I’ve been doing some thinking lately about feedback loops.
If you are able to tap into a positive feedback loop in your thinking and behavior, it can be a wonderful thing. As an example, consider a novice guitarist. She’s more likely to practice if she feels like she’s making progress and getting better at her instrument. And the more she practices, the more progress she’ll make, the more at ease she feels. Which makes her want to practice more, which makes her better, which …
Sadly, the difference between a positive feedback loop and a negative one is often just a subtle difference in perspective. If feeling awkward playing the guitar makes you want to play and practice less, which means your skills atrophy, so you feel even more awkward, so you practice even less …
Which is just a long-winded way of saying feedback loops can be driven in either direction.

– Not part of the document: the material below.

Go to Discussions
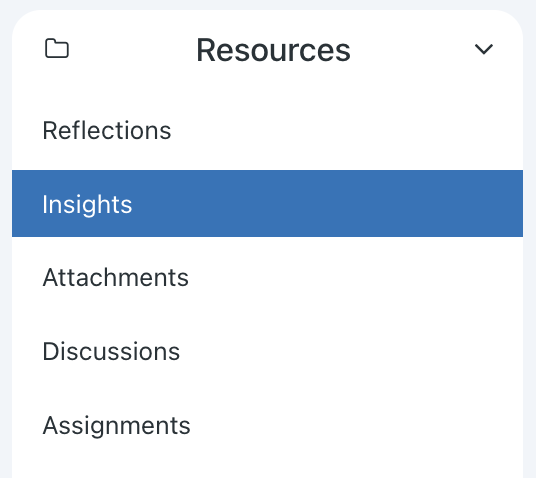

I’ve had experiences with those sorts of loops in relationships as well. I tend to warm up to a relationship fairly slowly. It takes a while for me to feel at ease and really comfortable with a person. But as I get more at ease and more relaxed with someone, the relationship starts going better, which makes me even more comfortable, which …
(Editorial aside: Apparently I don’t know how to talk about feedback loops without using a lot of ellipses.)
But I’ve also seen negative feedback loops in relationships. In my first serious relationship (hello there, you there was a time where my girlfriend felt insecure and threatened. Which made her very clingy and possessive and needy. Which pushed my buttons and made me look for more space. Which left her feeling even more insecure, so she became even more clingy and …
I find those negative cycles to be enormously difficult to break. With that girlfriend, it took a concerted effort from both of us. She worked hard at trusting more in the relationship and accepting a certain amount of ebb and flow over time, and I made an effort to not pull away when she was feeling clingy. It was really hard work. Feedback loops are self-perpetuating and I found it very easy to slip back into the negative patterns that I was trying so hard to break.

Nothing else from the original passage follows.